Now, today’s report from the IMF is not cheery reading for George Osborne. It passes this bleak judgement on the economy:

‘Recovery has stalled. Post-crisis repair and rebalancing of the UK economy is likely to be more prolonged than initially envisaged. Confidence is weak and uncertainty is high. Looking ahead, the economy is expected to grow modestly, but with current policy settings the pace will be insufficient to absorb significant slack in the economy, raising the risk of a permanent loss of productive capacity.’

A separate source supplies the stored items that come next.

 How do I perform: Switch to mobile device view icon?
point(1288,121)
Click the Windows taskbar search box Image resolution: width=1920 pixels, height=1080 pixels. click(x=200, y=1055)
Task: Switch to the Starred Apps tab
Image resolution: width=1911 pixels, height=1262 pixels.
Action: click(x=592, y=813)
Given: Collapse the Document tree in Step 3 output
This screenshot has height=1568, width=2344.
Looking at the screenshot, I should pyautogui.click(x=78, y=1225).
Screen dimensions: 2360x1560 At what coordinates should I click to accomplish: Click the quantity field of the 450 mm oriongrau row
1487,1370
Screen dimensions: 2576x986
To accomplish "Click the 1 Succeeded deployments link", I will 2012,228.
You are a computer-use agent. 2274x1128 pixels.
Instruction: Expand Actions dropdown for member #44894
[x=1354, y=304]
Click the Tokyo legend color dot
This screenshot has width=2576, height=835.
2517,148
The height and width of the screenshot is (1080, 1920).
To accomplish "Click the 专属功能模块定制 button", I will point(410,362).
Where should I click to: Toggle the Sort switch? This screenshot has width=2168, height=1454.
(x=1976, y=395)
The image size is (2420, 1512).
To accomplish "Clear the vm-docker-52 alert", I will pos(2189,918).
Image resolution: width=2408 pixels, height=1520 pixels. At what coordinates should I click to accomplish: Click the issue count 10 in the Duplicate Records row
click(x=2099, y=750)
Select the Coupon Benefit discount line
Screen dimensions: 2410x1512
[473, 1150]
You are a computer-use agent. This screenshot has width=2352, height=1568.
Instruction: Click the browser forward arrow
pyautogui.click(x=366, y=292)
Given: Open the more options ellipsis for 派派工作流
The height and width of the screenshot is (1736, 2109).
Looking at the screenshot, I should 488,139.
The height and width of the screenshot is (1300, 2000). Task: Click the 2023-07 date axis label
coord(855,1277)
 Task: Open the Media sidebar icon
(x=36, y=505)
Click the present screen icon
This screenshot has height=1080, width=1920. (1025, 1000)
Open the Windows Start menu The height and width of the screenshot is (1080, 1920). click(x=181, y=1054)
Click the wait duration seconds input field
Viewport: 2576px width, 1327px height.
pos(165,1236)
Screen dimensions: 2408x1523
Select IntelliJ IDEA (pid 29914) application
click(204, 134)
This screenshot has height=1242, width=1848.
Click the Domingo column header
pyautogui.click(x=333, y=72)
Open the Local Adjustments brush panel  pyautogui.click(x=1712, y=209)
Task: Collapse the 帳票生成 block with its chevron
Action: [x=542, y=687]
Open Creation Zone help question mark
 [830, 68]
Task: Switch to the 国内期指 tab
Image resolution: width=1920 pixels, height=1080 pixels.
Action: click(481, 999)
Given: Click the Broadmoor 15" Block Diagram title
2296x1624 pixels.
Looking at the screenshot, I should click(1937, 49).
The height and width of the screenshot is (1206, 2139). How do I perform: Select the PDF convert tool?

For one thing, the report says Osborne could miss his target of having net debt as a share of GDP falling by 2015/16. And for another it repeats the warning it issued in May that the government will need to slow the pace of cuts if growth continues to stall and unemployment does not fall in early 2013. It says:

‘In particular, fiscal adjustment for FY13/14 would need to be scaled back if growth does not build momentum by early 2013. Current plans envisage structural adjustment accelerating from ½ per cent of GDP in FY12/13 to nearly 1½ per cent of GDP in FY13/14. Such an acceleration may be difficult for the economy to handle if it remains very weak. The planned pace of fiscal tightening may need to ease before FY13/14 if the outlook deteriorates sharply before then.’

In that quote lies the answer to Balls’ question of ‘how much worse do things have to get’ before Treasury ministers adopt the Plan B he has been urging on them. The IMF isn’t saying the Chancellor needs to change course now, although its report is not exactly encouraging. If Ed Balls wants to know when the Chancellor is likely to change course, it’s next year, if growth is still not forthcoming. He may well be correct that the Chancellor isn’t following the right path on the economy (although his own route would hardly lead the economy beside still waters), but he’s wrong to say the IMF is calling for an urgent change of course right now.